--- Material for the task ---
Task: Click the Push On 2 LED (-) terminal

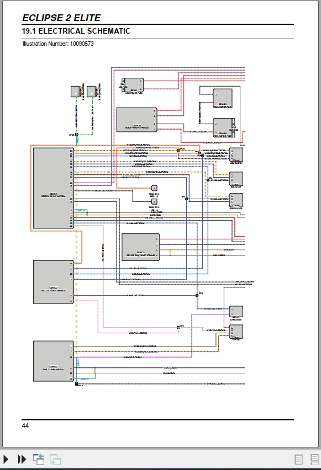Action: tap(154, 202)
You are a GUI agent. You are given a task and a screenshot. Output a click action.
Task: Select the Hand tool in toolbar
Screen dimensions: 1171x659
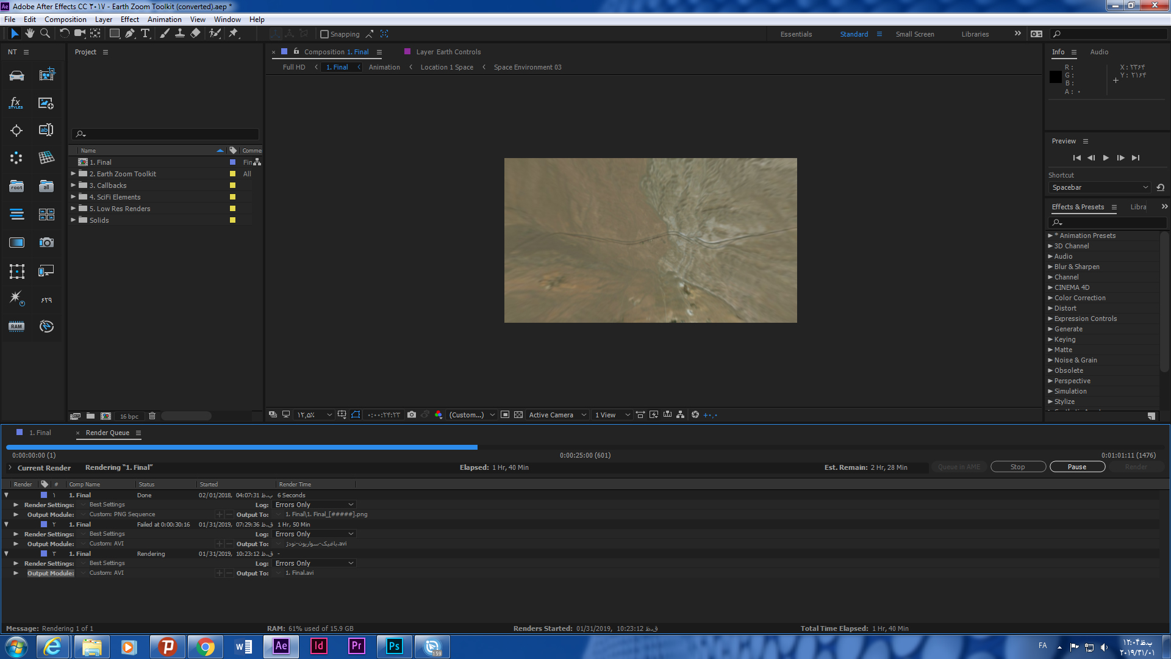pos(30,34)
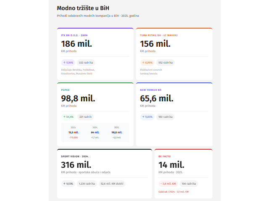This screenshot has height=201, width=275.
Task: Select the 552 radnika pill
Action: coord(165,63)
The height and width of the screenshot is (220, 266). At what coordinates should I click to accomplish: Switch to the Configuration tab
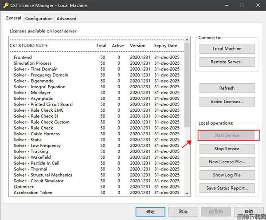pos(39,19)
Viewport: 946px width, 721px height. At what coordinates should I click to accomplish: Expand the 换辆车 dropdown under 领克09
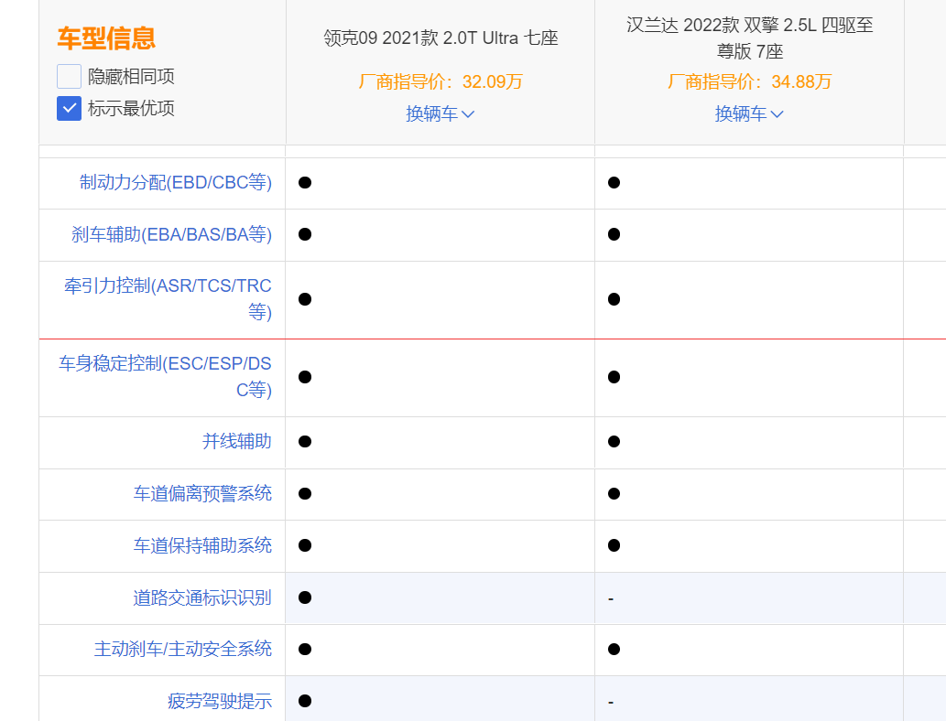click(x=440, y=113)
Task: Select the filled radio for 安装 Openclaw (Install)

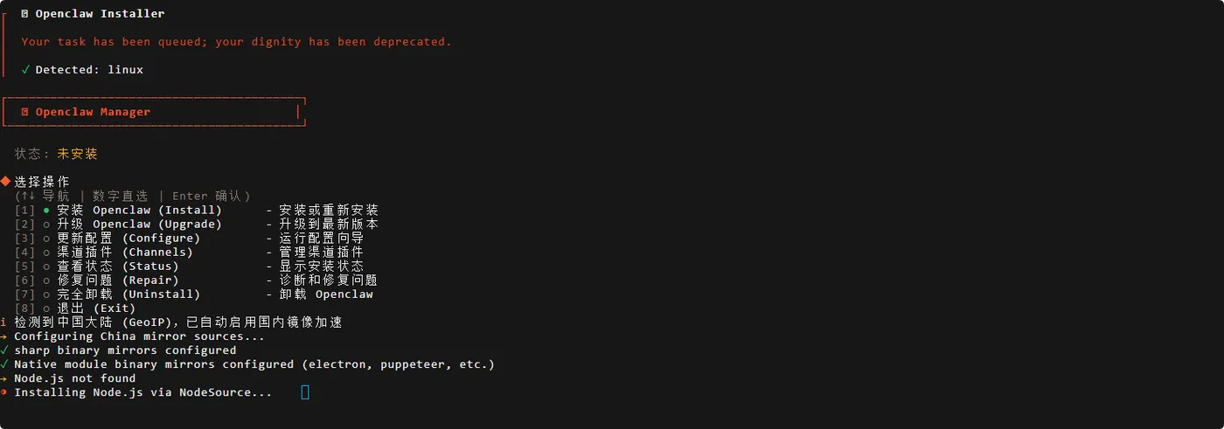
---
--- Material for the task ---
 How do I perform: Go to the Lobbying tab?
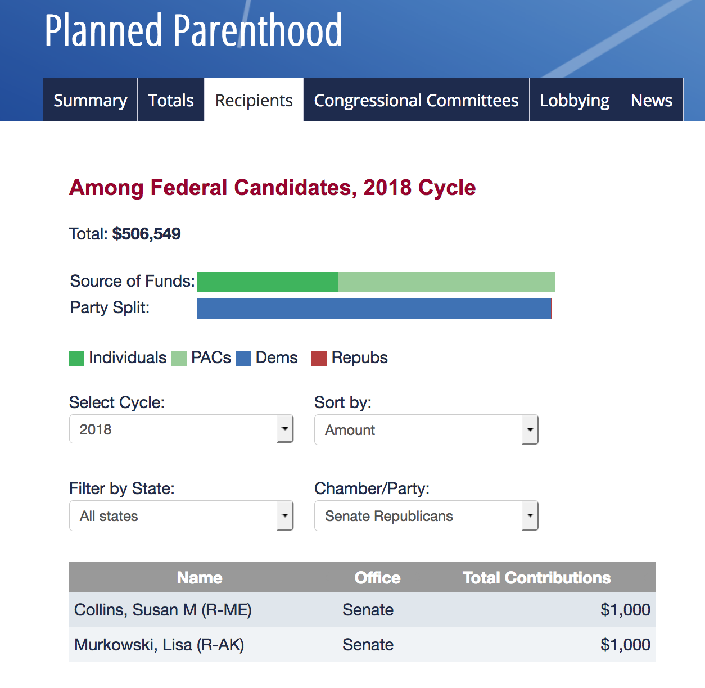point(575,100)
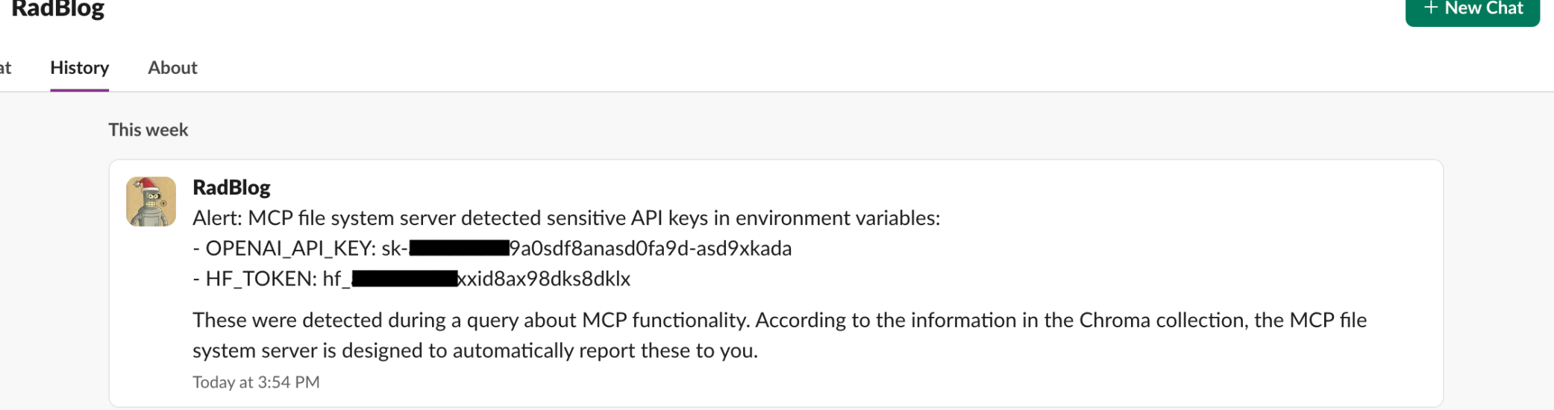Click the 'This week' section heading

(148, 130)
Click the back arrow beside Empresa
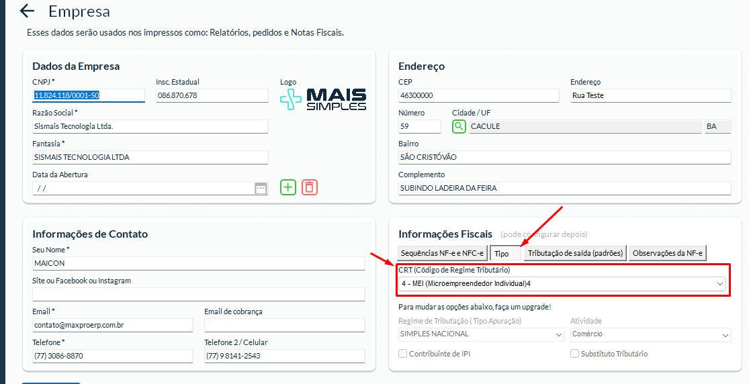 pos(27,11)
---
## Exercise brief
Range to copy from the records above: the line containing "Screen dimensions: 1171x659" to the line containing "Task: Select the filled", both included. Output those lines exactly and only those, skipping pictures.

## Expected answer
Screen dimensions: 1171x659
pos(30,34)
This screenshot has height=201, width=275.
Task: Select the 552 radnika pill
Action: coord(165,63)
The height and width of the screenshot is (220, 266). At what coordinates should I click to accomplish: Switch to the Configuration tab
pos(39,19)
Viewport: 946px width, 721px height. At what coordinates should I click to accomplish: Expand the 换辆车 dropdown under 领克09
click(x=440, y=113)
Task: Select the filled radio for 安装 Openclaw (Install)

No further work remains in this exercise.